In the course_1 week1&2, programming Assignment_1 of the deeplearning specialization, dw = 1/m * (Xdz.T). However, in the programming Assignment_2 in week_3 defined dw = 1/m * (dzX.T). Questions 1. In the lecture videos, dw = 1/m * xdz without a transpose, but in the assignments, we see a Transpose of either the derivative (dz) or training examples (X). 2. Why does this ‘transpose’ apply to the training example (X) in week_3, unlike the derivative (dz) in week _2?
I’ll move this thread out of the “AI Discussions” forum, and place it in the forum area for that course (tagging “Coursera” platform, but it would also apply to the DLAI platform).
Note that there are no programming assignments in Week 1 and there are two assignments in Week 2 and only 1 in Week 3. In Assignment 1 in Week 2, there is nothing about Logistic Regression, right? That’s just the Intro to Numpy assignment, which includes sigmoid, but no gradients and no mention of Logistic Regression.
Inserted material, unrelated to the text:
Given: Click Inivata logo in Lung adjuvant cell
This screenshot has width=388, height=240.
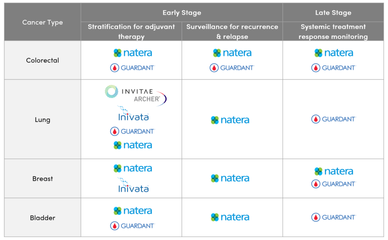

There is no assignment 2 in Week 3, only the Planar Data assignment.
Ok, I think I’ve found the places you are asking about. Here’s a slide from the Week 2 lecture “Vectorizing Logistic Regression’s Gradient Output”:
And here’s the corresponding slide from text of the Planar Data Assignment in Week 3:
Let’s look at the dimensions in both cases. In the Logistic Regression case, the weights are a column vector w with dimensions n_x x 1, where n_x is the number of features in each input vector. dZ is a 1 x m row vector, where m is the number of samples.
In both cases X is the input sample matrix with size n_x x m.
In the NN case (Week 3), the weights are a matrix W^{[1]} with shape n^{[1]} x n_x, where n^{[1]} is the number of output neurons in layer 1. dZ^{[1]} is a matrix of shape n^{[1]} x m.
So now let’s do the dimensional analysis on the formulas. In the LR case, we have:
dw = \displaystyle \frac {1}{m} X \cdot dZ^T
So we are dotting n_x by m with m x 1 which will give us a result that is n_x x 1, which agrees with the dimension of dw (the same as the dimension of w).
In the NN case, we have:
dW^{[1]} = \displaystyle \frac {1}{m} dZ^{[1]} \cdot X^T
So we are dotting n^{[1]} x m with m x n_x, which gives a result that is n^{[1]} x n_x, which agrees with the dimensions of dW^{[1]} (the same as the dimensions of W^{[1]}), right?
So why are the two cases different? Because the weights for a neural network have been arranged such that the coefficients for each output neuron are a row of the matrix, instead of a column as in the case of the w weight vector for LR.
Here’s a thread which explains why Professor Ng chose that orientation for the weight matrices. It was covered in detail in the lectures, although perhaps he didn’t actually point out the motivation. Basically the NN weight matrices are oriented as the transpose of the weight vector in LR.
It’s worth pointing out that there is this mathematical identity for transposes and matrix multiplication:
(A \cdot B)^T = B^T \cdot A^T
Applying that in our case gives:
(X \cdot dZ^T)^T = dZ \cdot X^T
are you taking DLS course in Coursera platform or deeplearning ai learning platform?
Hi, I am taking the DLS in the Deeplearning ai platform
Thank you. This explains it
I have updated your topic categories to deeplearning.ai